Internet Pricing in Practice

While Internet pricing has become fairly standardized in the U.S., the situation is not so overseas.

In New Zealand, their government provided nu subsidy for connecting the island to the international network, meaning the cost had to be passed along to the customers. Each of six universities agreed to chip in to cover the costs, and they agreed that volume charging would be a fair approach.

EN: I'm skipping a good bit of information about how the network within the islands was configured - will mention it if it becomes germane, but the granular details seem excessive.

An early problem was inbound traffic: while universities could set policies to govern the usage of their own staff, they had no control over inbound e-mail from external sources. Even so, this did not become an issue, as inbound traffic was roughly proportional among the sites to their outbound.
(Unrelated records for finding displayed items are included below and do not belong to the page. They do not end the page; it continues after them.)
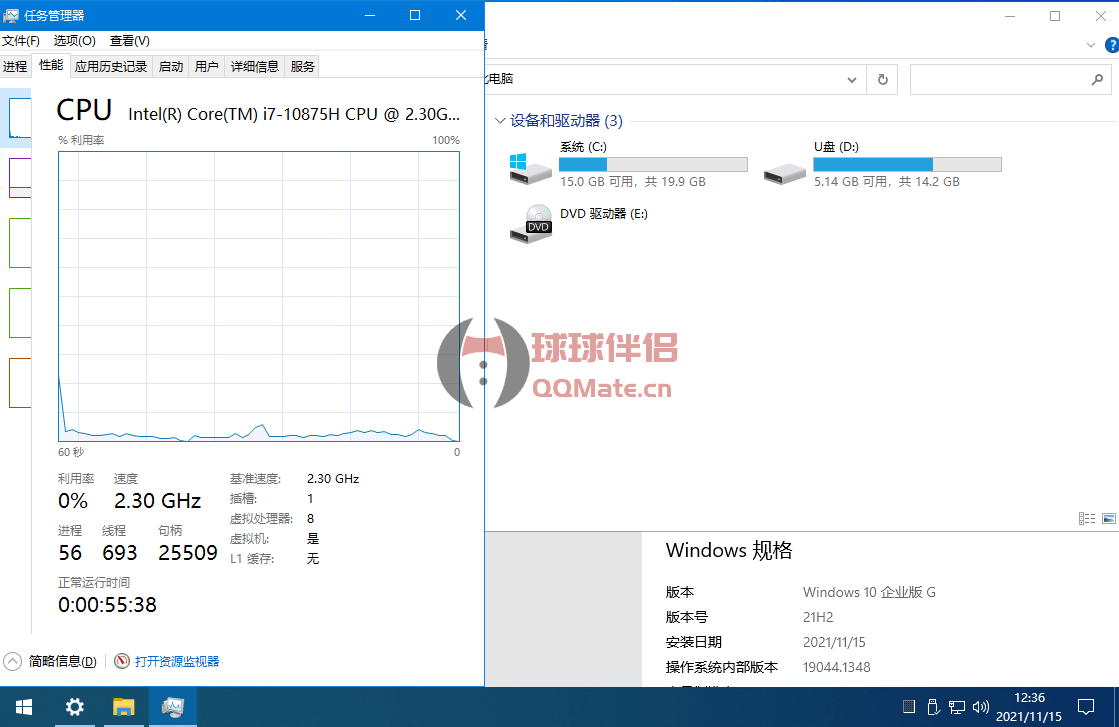The height and width of the screenshot is (727, 1119).
Task: Open the Resource Monitor link icon
Action: point(122,661)

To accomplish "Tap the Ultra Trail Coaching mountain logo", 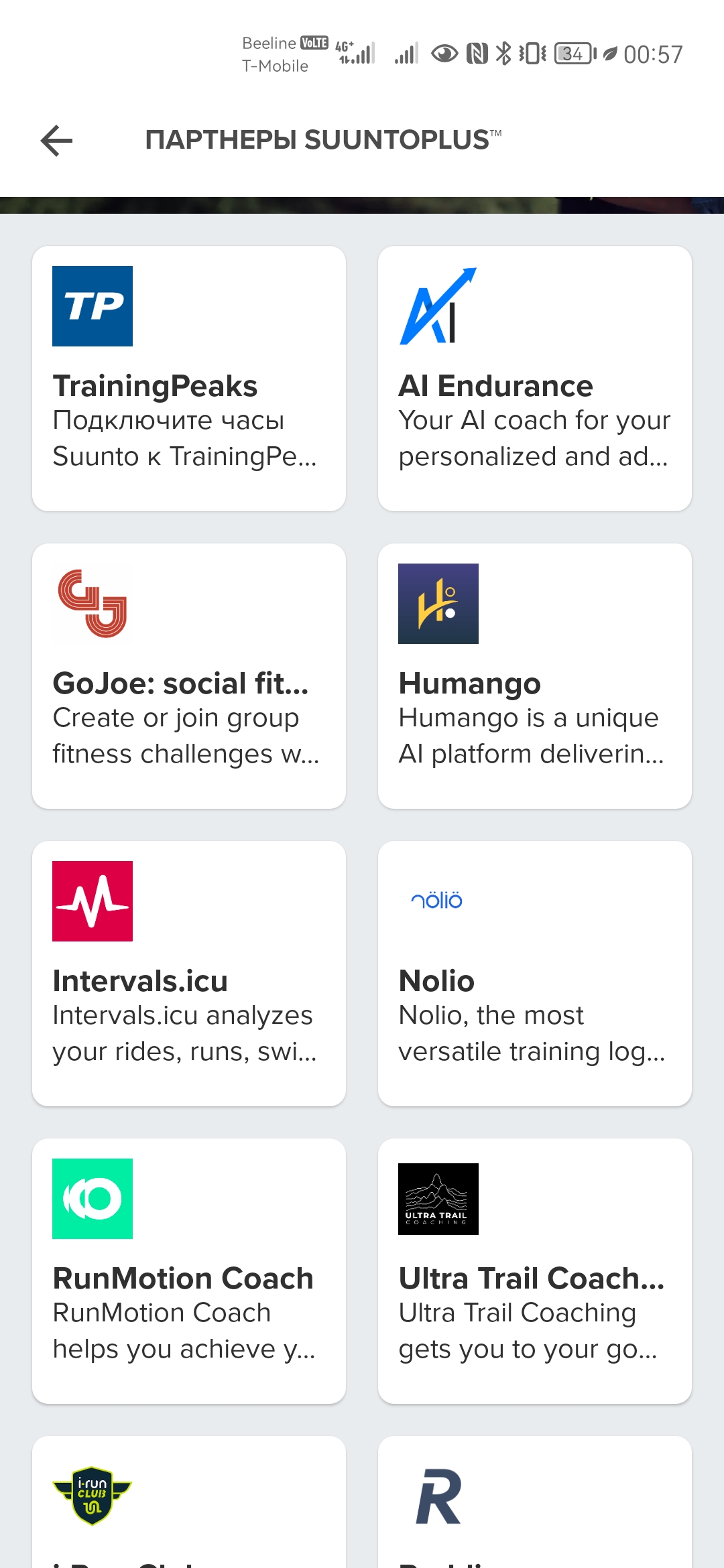I will coord(438,1198).
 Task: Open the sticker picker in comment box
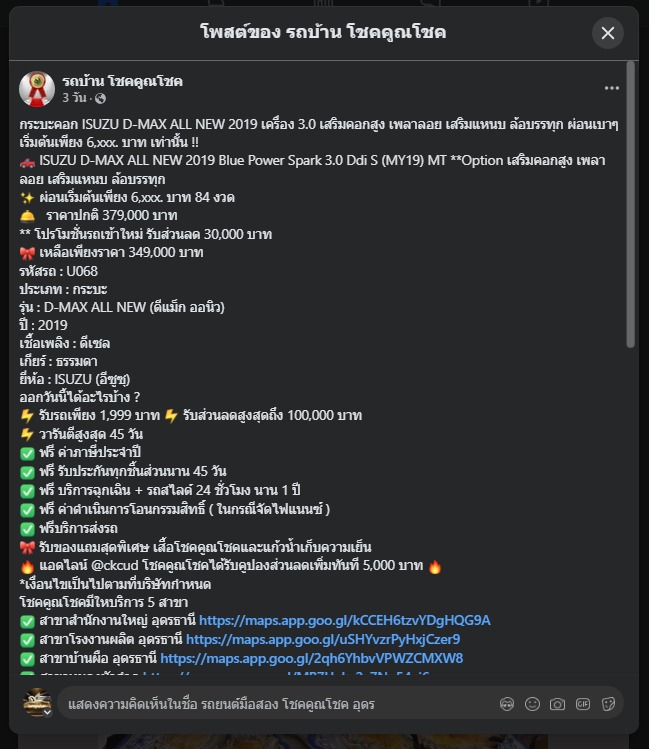pyautogui.click(x=608, y=704)
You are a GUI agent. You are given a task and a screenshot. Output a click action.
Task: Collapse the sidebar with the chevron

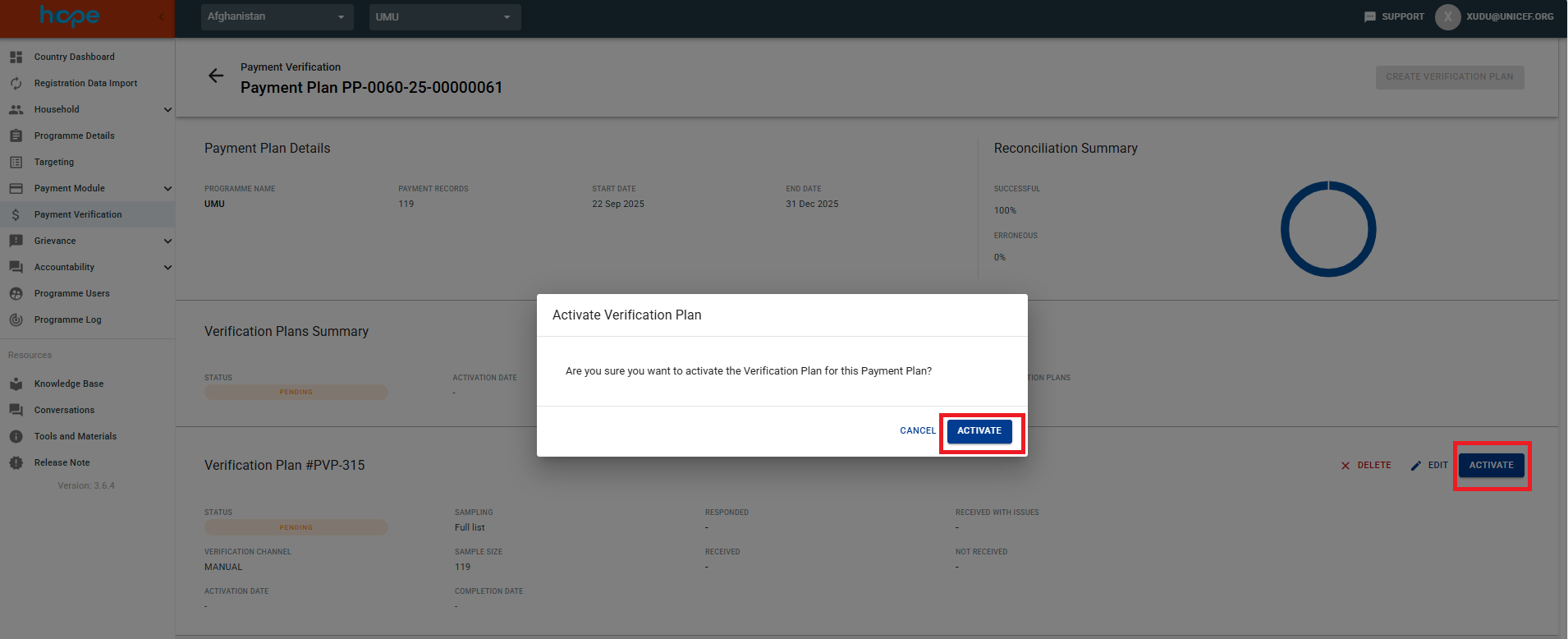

Another issue was public access, but universities created commercial services, reselling some of their own bandwidth to the public in their area. There was no central agreement, each university could charge what customers in its area were willing to pay, generally based on a scake related to volume, and the geographic locations of the data centers determined which markets were served by which universities.

There was also the matter of bandwidth needs on the internal network. One example was a packet-video experiment that required higher capacity between two sites. It was agreed upon that the sites that needed higher bandwidth (which mean more expensive data lines) would bear the cost of serving their individual needs and transport costs on their internal network, which would be accounted for separately than its internet traffic (off-island).

EN: The authors present a case study, but do not seem to draw any conclusions. In the end, I suppose it's an example of an instance in which metered access worked well - providing adequate quantity to the market at a per-unit equilibrium price that the consumers were willing to abide.